May 02, 2013
"Are they working for our citizens or are they working for TransCanada?"
That's the question Jane Kleeb, leader of the anti-pipeline activist group Bold Nebraska, is asking after reports surfaced that TransCanada, the company behind the controversial Keystone XL pipeline, is in talks with local Nebraska law enforcement officials over how to deal with the likely influx of climate activists to the state if and when the tar sands project is approved.
"That's a conflict of interest," said Kleeb.
According to local news reports, the Nebraska State Patrol and county sheriffs met with representatives from Transcanada last week to discuss "security concerns" during the construction of the not-yet-approved Keystone XL tar sands pipeline, particularly the influence of "outside" protesters and potentially "heated confrontations between construction crews and opponents."
"Will we engage in civil disobedience? Yes. Will we be violent? No." - Jane Kleeb, Bold Nebraska
Those discussions reportedly included the possibility of TransCanada hiring off-duty local officers to work as private security guards during construction--a practice which the firm has used elsewhere "for quite a while," notes the anti-pipeline group Tar Sands Blockade.
Kleeb added that the "closed-door" talks were "a pretty one-sided conversation" and later tweeted, "they don't bother calling any of us to engage in convo just relying on info from Transcanada who is making us out as radicals."

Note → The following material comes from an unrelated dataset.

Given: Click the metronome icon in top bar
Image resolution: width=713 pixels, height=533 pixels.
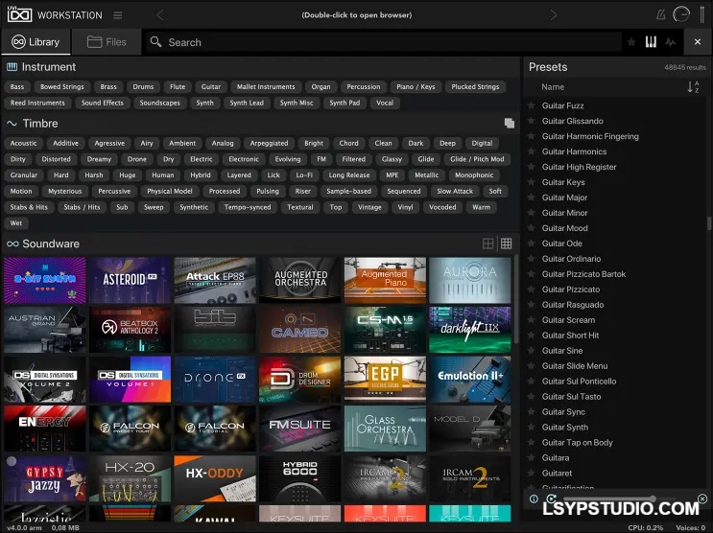Looking at the screenshot, I should click(659, 15).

The Norfolk Daily Newsreports:
[Transcanada] was invited to offer examples of the kinds of protests and demonstrations they've encountered in Texas, where the southern leg of the project is under construction.
The information was welcome for counties that don't often see demonstrations, said Antelope County Sheriff Robert Moore.
"We talked about the fine line between peaceful and what crosses the line and makes it a criminal," he said.
Kleeb said there is no reason to believe violence will accompany pipeline construction in Nebraska: "Will we engage in civil disobedience? Yes. Will we be violent? No."
A recent surge in direct actions along the pipeline route has successfully shut down numerous construction sites with protesters locking themselves to equipment, climbing cranes, blockading refineries and one man even encasing his arm in a chunk of buried concrete.
A complete list of actions by the group Tar Sands Blockade can be viewed here.
Transcanda, however, will have a few more hurdles to jump before any construction on the Nebraska leg of the pipeline begins. On Tuesday, supervisors from Holt County, which lies on the proposed pipeline route, voted unanimously to pass a resolution preventing all crude oil and tar sands pipelines from crossing the county.
"This resolution sends a clear message to future pipeline developers: Nebraskans are drawing a line in the Sandhills and standing together against export pipelines in our state," said Amy Schaffer of Bold Nebraska in a statement following the vote.
However, County Supervisor Chairman Bill Tielke acknowledged the vote may be nothing more than a symbolic gesture.
"Whatever is decided in Washington, D.C., will happen, but our citizens have concerns and we are addressing it," he said.